### THE PROBLEM
Write out word for word each line from the top of the material through the line that has "You are a GUI". Pictures do not go in.
[Start of section]
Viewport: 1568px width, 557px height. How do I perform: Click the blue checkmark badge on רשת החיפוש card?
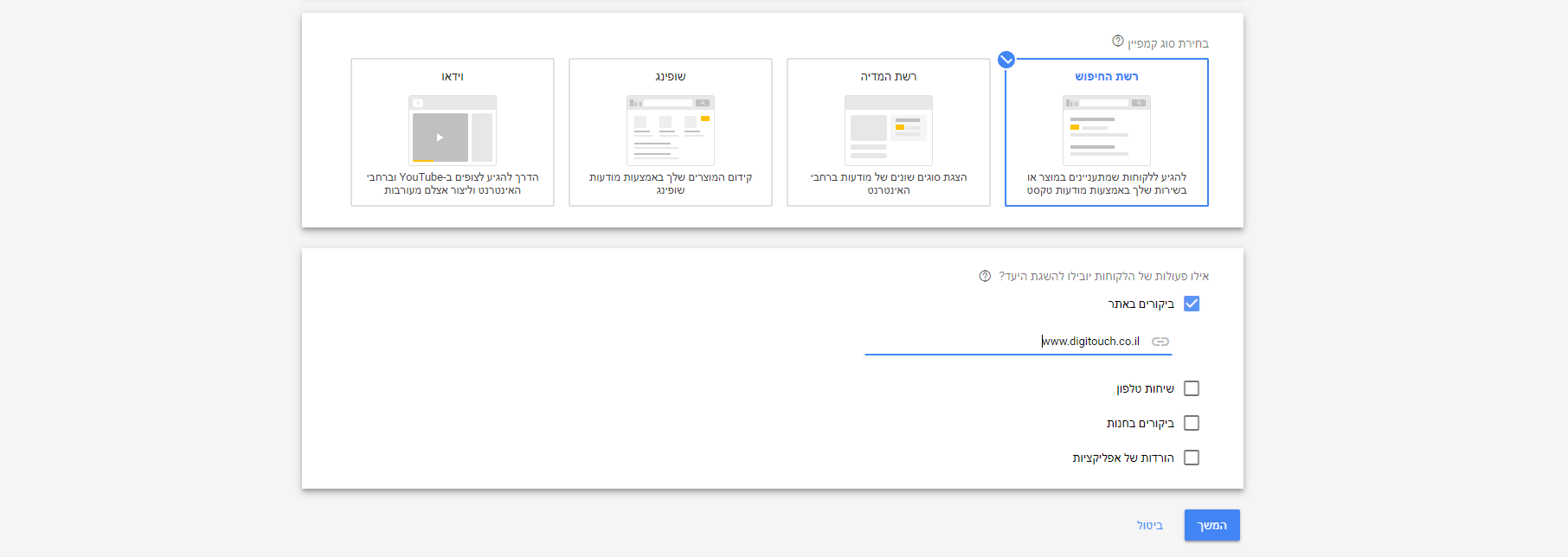click(x=1006, y=60)
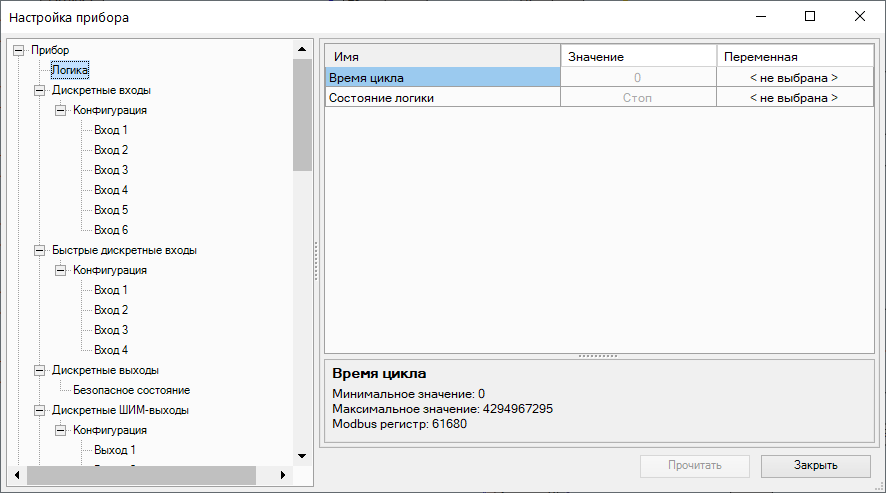Click the tree scroll down arrow
The width and height of the screenshot is (886, 493).
click(x=302, y=456)
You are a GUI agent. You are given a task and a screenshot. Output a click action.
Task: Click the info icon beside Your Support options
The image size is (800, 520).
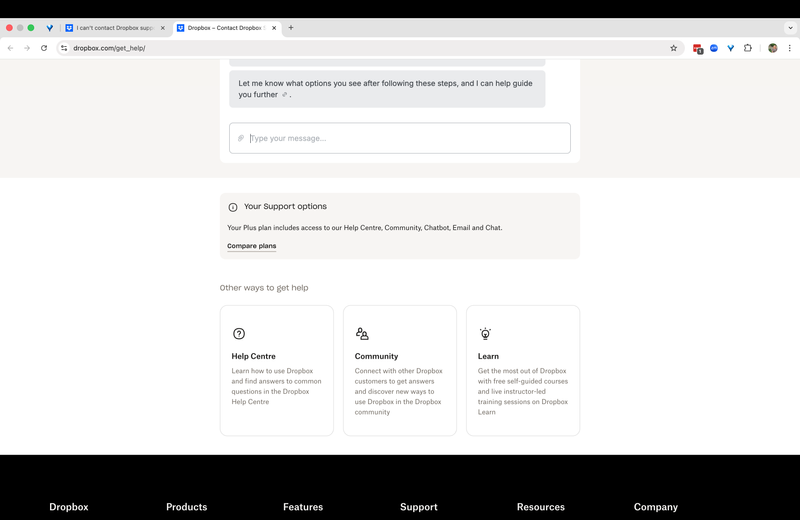tap(233, 207)
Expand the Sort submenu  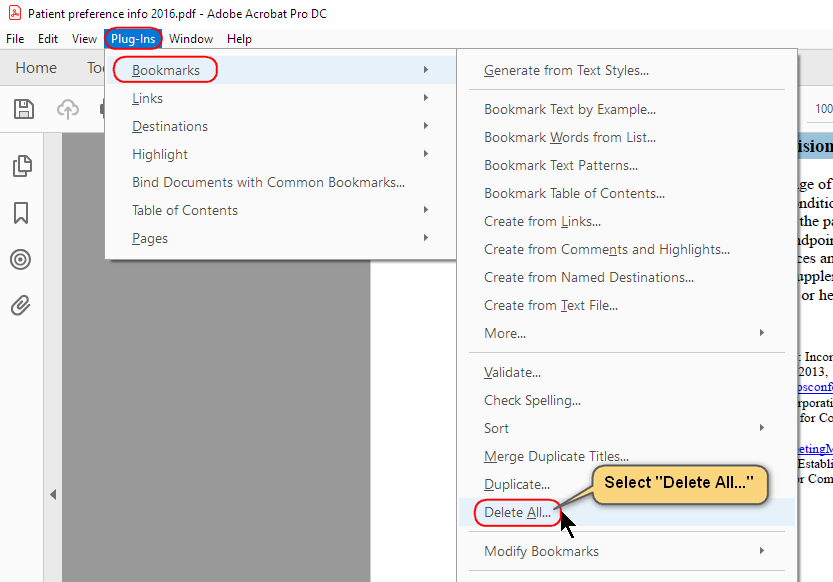496,428
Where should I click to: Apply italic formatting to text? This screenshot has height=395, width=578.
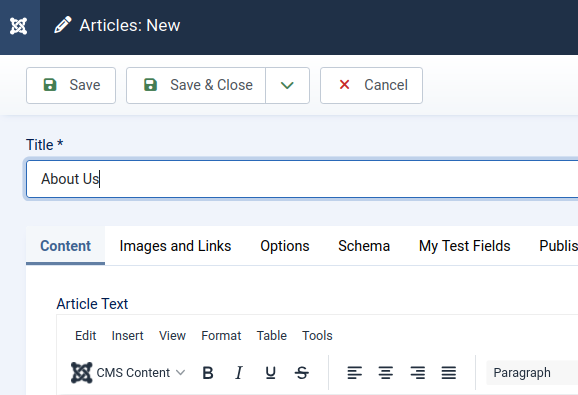pyautogui.click(x=239, y=373)
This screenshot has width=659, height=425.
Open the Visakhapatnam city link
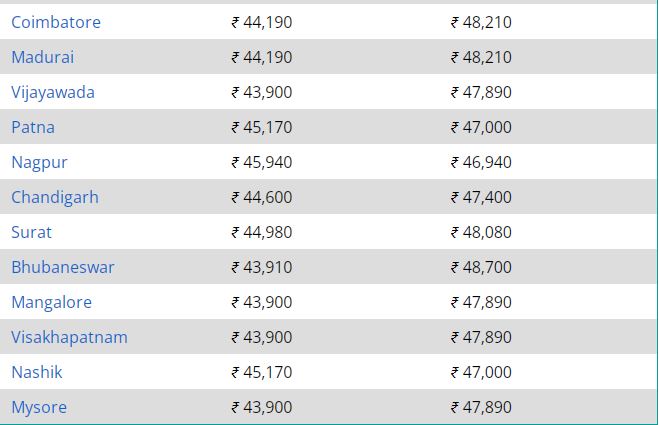click(x=69, y=338)
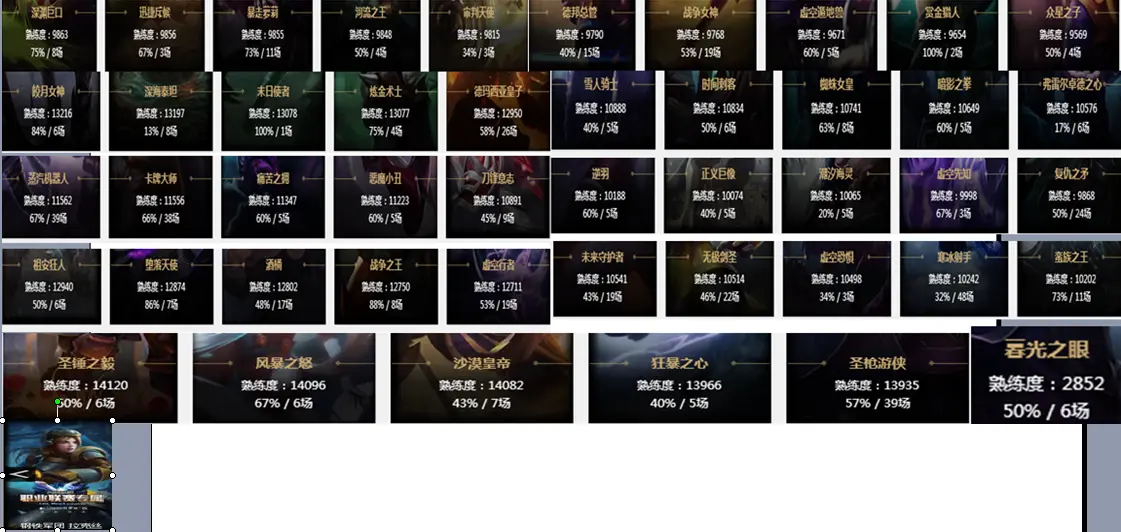
Task: Click the 无极剑圣 champion card
Action: [719, 278]
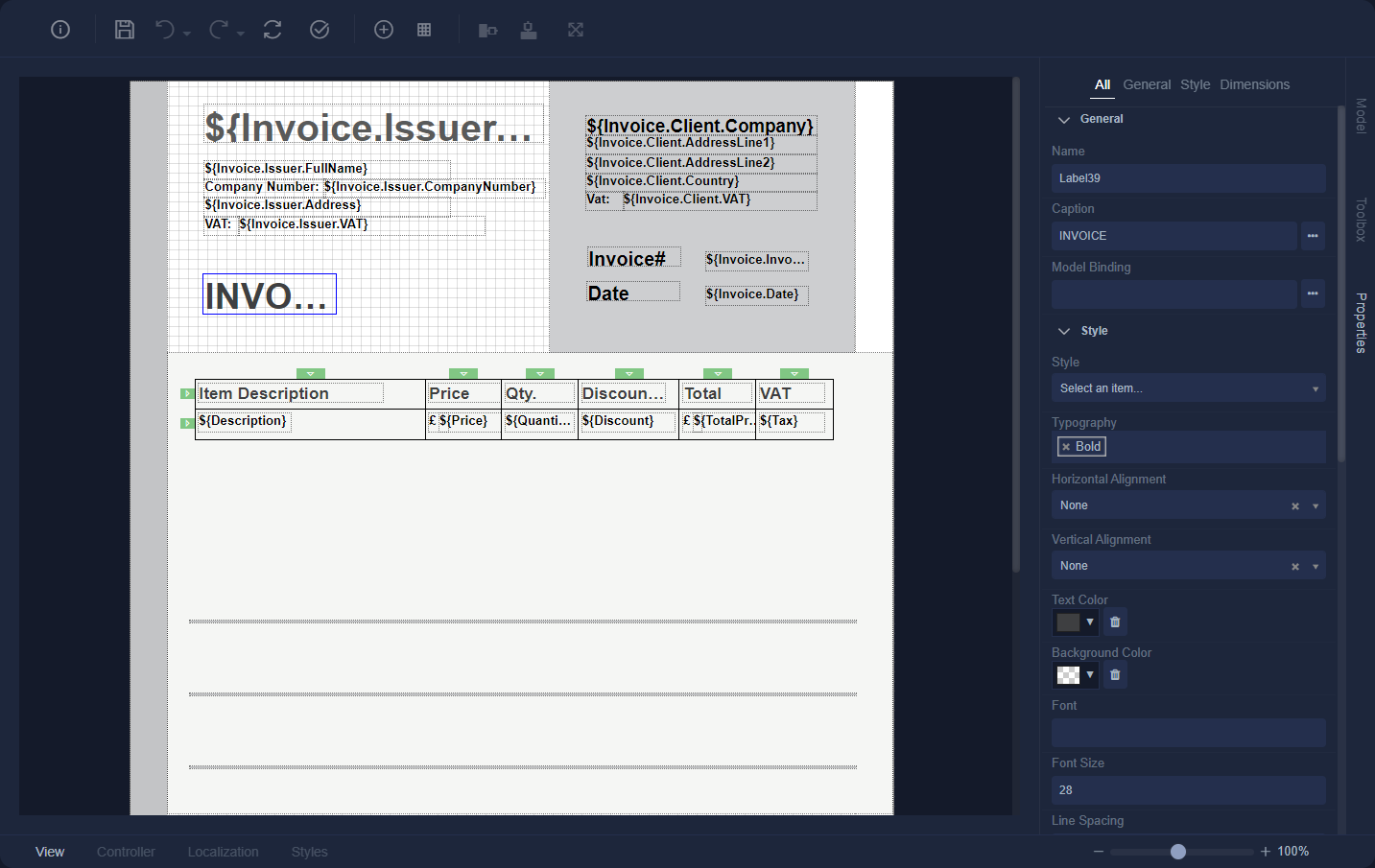The image size is (1375, 868).
Task: Clear background color using trash icon
Action: point(1115,675)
[End of section]
### WRITTEN ANSWER
Viewport: 1568px width, 557px height. How do I perform: Click the blue checkmark badge on רשת החיפוש card?
click(x=1006, y=60)
Click the tree scroll down arrow
The width and height of the screenshot is (886, 493).
click(x=302, y=456)
You are a GUI agent. You are given a task and a screenshot. Output a click action.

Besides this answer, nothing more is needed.